Valley surrenders to deep freeze as soupy, brown haze marches in

An inversion in the Grand Valley makes for low temperatures. When this photograph was taken at the top of Little Park Road, the temperature was 22 degrees. At the bottom of Little Park Road, it was 5 degrees. If an inversion layer stays in place for a long time, pollutants can build up to high levels and cause health problems.



121613_1a_Inversion_CPT

An inversion in the Grand Valley makes for low temperatures. When this photograph was taken at the top of Little Park Road, the temperature was 22 degrees. At the bottom of Little Park Road, it was 5 degrees. If an inversion layer stays in place for a long time, pollutants can build up to high levels and cause health problems.

121613_the_air_up_there

With every step, the air gets a little bit warmer for hikers climbing up the nearly two-mile Serpents Trail in Colorado National Monument.

Conversely, every step back down gets you that much closer into the freezer of the Grand Valley.

Anyone who has looked off into the distance lately could surmise we are in that weather pattern locals disdain: the dreaded inversion.

The good news, according to meteorologist Ellen Heffernan, is this soupy brown blanket of haze could clear out with a storm slated to come our way Thursday.

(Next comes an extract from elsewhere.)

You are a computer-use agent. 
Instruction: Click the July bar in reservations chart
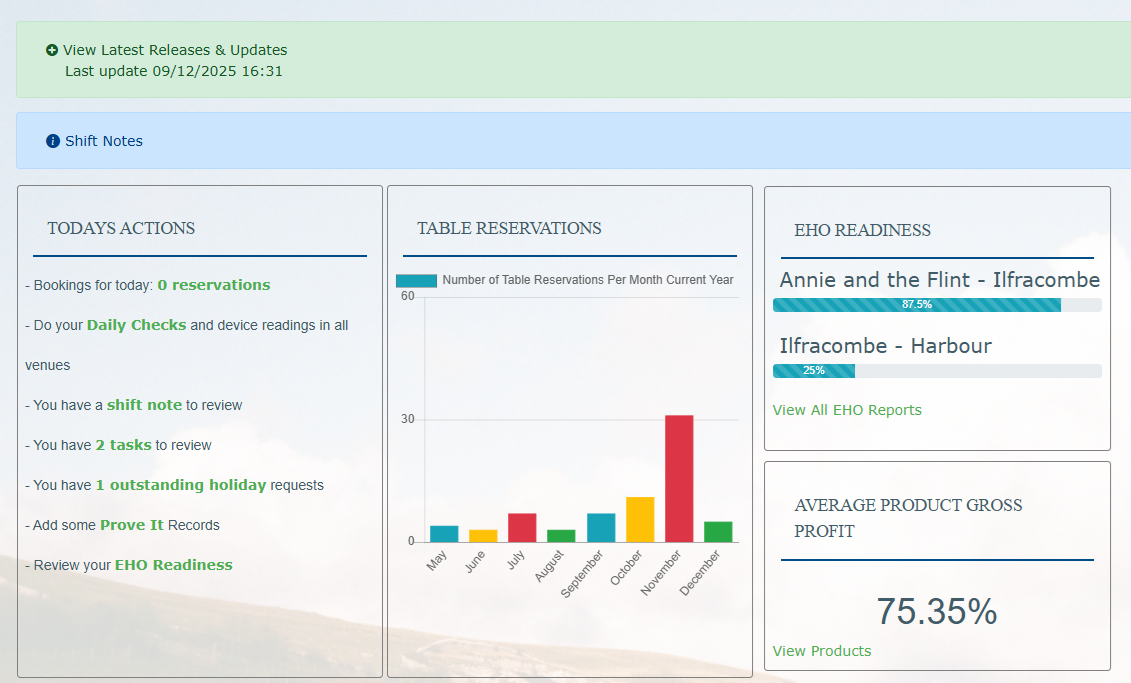[x=522, y=527]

The bad news, said Heffernan, who works for the National Weather Service in Grand Junction, is it will be replaced with another bout of cold air. It’s the perfect storm to set up for another inversion.

“At least it will be fresh air for a little while,” Heffernan offered.

Nippy temperatures lately have been busting weather records. Zero degrees in Palisade on Dec. 13 tied a record for that same day in 1931. A minus 5 degrees early Thursday morning broke a record of minus 3 degrees on that day in 1978.

Temperatures were about 21 degrees below normal last week.

“If we didn’t have an inversion, we would probably be in the mid-30s or up into the 40s,” Heffernan said. “Warming would have to be significant to break the inversion.”

So far, the inversion is considered fairly shallow, sitting below 9,000 feet, she said. Above that altitude, the weather might feel downright balmy.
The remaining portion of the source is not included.